Collected data
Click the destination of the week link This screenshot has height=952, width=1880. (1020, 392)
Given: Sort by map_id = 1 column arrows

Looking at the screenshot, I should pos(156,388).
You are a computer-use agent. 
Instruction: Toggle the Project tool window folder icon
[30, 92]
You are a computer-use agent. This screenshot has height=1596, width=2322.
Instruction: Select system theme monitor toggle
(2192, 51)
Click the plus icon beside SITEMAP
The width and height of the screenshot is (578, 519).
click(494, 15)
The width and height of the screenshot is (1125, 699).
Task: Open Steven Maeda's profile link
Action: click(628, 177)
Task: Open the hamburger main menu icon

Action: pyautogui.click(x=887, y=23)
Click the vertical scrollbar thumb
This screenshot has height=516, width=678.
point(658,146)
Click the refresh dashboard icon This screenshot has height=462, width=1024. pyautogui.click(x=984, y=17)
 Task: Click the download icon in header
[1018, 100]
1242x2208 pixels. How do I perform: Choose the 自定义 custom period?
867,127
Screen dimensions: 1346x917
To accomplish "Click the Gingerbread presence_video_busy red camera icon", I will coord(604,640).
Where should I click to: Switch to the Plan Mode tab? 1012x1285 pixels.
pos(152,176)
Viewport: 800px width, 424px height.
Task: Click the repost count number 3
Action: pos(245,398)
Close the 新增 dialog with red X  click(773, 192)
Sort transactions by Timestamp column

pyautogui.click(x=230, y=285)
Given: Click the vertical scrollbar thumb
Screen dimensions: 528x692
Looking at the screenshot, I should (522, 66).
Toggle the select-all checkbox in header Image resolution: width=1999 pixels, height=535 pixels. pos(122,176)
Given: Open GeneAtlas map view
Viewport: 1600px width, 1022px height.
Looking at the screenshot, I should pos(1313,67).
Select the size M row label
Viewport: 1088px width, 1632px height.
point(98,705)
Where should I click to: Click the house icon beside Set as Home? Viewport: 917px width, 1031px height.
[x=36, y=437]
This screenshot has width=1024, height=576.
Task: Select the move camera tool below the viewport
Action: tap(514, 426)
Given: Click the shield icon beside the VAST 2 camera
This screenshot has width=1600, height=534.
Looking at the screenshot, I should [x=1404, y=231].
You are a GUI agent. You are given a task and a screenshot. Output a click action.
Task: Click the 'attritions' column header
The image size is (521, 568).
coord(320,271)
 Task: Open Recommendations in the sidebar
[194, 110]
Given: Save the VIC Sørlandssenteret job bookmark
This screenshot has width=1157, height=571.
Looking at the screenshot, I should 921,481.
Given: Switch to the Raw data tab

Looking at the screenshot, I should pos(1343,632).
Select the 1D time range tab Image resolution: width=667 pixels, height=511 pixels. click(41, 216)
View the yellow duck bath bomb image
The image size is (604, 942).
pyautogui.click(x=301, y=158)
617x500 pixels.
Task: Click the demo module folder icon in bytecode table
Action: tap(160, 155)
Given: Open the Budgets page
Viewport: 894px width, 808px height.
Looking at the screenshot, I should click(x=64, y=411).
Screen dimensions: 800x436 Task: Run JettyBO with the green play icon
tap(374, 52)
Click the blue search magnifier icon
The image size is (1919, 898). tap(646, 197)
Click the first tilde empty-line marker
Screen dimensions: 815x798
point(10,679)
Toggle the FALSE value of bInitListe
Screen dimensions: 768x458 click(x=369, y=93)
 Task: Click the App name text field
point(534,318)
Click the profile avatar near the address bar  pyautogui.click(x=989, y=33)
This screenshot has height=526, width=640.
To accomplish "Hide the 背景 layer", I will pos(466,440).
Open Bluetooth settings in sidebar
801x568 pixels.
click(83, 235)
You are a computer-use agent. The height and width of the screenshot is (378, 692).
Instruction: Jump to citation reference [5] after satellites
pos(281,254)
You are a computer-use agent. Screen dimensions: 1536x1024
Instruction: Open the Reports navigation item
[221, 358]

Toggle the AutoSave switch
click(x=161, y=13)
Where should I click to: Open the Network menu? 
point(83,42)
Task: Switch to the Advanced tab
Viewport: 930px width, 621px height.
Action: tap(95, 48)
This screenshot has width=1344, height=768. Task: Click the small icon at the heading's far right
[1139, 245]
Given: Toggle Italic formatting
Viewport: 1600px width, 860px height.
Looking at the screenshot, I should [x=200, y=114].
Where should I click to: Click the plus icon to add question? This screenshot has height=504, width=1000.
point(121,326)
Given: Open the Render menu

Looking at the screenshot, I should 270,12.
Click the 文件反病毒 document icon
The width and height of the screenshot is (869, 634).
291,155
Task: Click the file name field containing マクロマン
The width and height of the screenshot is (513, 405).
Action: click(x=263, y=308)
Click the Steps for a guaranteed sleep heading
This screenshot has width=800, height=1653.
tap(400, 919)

__Exercise objective__. Set down each entry from above once more, exactly as written.

__The completed task__.
Click the destination of the week link This screenshot has height=952, width=1880. (1020, 392)
Given: Sort by map_id = 1 column arrows

Looking at the screenshot, I should pos(156,388).
You are a computer-use agent. 
Instruction: Toggle the Project tool window folder icon
[30, 92]
You are a computer-use agent. This screenshot has height=1596, width=2322.
Instruction: Select system theme monitor toggle
(2192, 51)
Click the plus icon beside SITEMAP
The width and height of the screenshot is (578, 519).
click(494, 15)
The width and height of the screenshot is (1125, 699).
Task: Open Steven Maeda's profile link
Action: click(628, 177)
Task: Open the hamburger main menu icon

Action: pyautogui.click(x=887, y=23)
Click the vertical scrollbar thumb
This screenshot has height=516, width=678.
point(658,146)
Click the refresh dashboard icon This screenshot has height=462, width=1024. pyautogui.click(x=984, y=17)
 Task: Click the download icon in header
[1018, 100]
1242x2208 pixels. How do I perform: Choose the 自定义 custom period?
867,127
Screen dimensions: 1346x917
To accomplish "Click the Gingerbread presence_video_busy red camera icon", I will coord(604,640).
Where should I click to: Switch to the Plan Mode tab? 1012x1285 pixels.
pos(152,176)
Viewport: 800px width, 424px height.
Task: Click the repost count number 3
Action: pos(245,398)
Close the 新增 dialog with red X  click(773, 192)
Sort transactions by Timestamp column

pyautogui.click(x=230, y=285)
Given: Click the vertical scrollbar thumb
Screen dimensions: 528x692
Looking at the screenshot, I should (522, 66).
Toggle the select-all checkbox in header Image resolution: width=1999 pixels, height=535 pixels. pos(122,176)
Given: Open GeneAtlas map view
Viewport: 1600px width, 1022px height.
Looking at the screenshot, I should pos(1313,67).
Select the size M row label
Viewport: 1088px width, 1632px height.
point(98,705)
Where should I click to: Click the house icon beside Set as Home? Viewport: 917px width, 1031px height.
[x=36, y=437]
This screenshot has width=1024, height=576.
Task: Select the move camera tool below the viewport
Action: tap(514, 426)
Given: Click the shield icon beside the VAST 2 camera
This screenshot has width=1600, height=534.
Looking at the screenshot, I should [x=1404, y=231].
You are a GUI agent. You are given a task and a screenshot. Output a click action.
Task: Click the 'attritions' column header
The image size is (521, 568).
coord(320,271)
 Task: Open Recommendations in the sidebar
[194, 110]
Given: Save the VIC Sørlandssenteret job bookmark
This screenshot has width=1157, height=571.
Looking at the screenshot, I should 921,481.
Given: Switch to the Raw data tab

Looking at the screenshot, I should pos(1343,632).
Select the 1D time range tab Image resolution: width=667 pixels, height=511 pixels. click(41, 216)
View the yellow duck bath bomb image
The image size is (604, 942).
pyautogui.click(x=301, y=158)
617x500 pixels.
Task: Click the demo module folder icon in bytecode table
Action: tap(160, 155)
Given: Open the Budgets page
Viewport: 894px width, 808px height.
Looking at the screenshot, I should click(x=64, y=411).
Screen dimensions: 800x436 Task: Run JettyBO with the green play icon
tap(374, 52)
Click the blue search magnifier icon
The image size is (1919, 898). tap(646, 197)
Click the first tilde empty-line marker
Screen dimensions: 815x798
point(10,679)
Toggle the FALSE value of bInitListe
Screen dimensions: 768x458 click(x=369, y=93)
 Task: Click the App name text field
point(534,318)
Click the profile avatar near the address bar  pyautogui.click(x=989, y=33)
This screenshot has height=526, width=640.
To accomplish "Hide the 背景 layer", I will pos(466,440).
Open Bluetooth settings in sidebar
801x568 pixels.
click(83, 235)
You are a computer-use agent. The height and width of the screenshot is (378, 692).
Instruction: Jump to citation reference [5] after satellites
pos(281,254)
You are a computer-use agent. Screen dimensions: 1536x1024
Instruction: Open the Reports navigation item
[221, 358]

Toggle the AutoSave switch
click(x=161, y=13)
Where should I click to: Open the Network menu? 
point(83,42)
Task: Switch to the Advanced tab
Viewport: 930px width, 621px height.
Action: tap(95, 48)
This screenshot has width=1344, height=768. Task: Click the small icon at the heading's far right
[1139, 245]
Given: Toggle Italic formatting
Viewport: 1600px width, 860px height.
Looking at the screenshot, I should [x=200, y=114].
Where should I click to: Click the plus icon to add question? This screenshot has height=504, width=1000.
point(121,326)
Given: Open the Render menu

Looking at the screenshot, I should 270,12.
Click the 文件反病毒 document icon
The width and height of the screenshot is (869, 634).
291,155
Task: Click the file name field containing マクロマン
The width and height of the screenshot is (513, 405).
Action: click(x=263, y=308)
Click the Steps for a guaranteed sleep heading
This screenshot has width=800, height=1653.
tap(400, 919)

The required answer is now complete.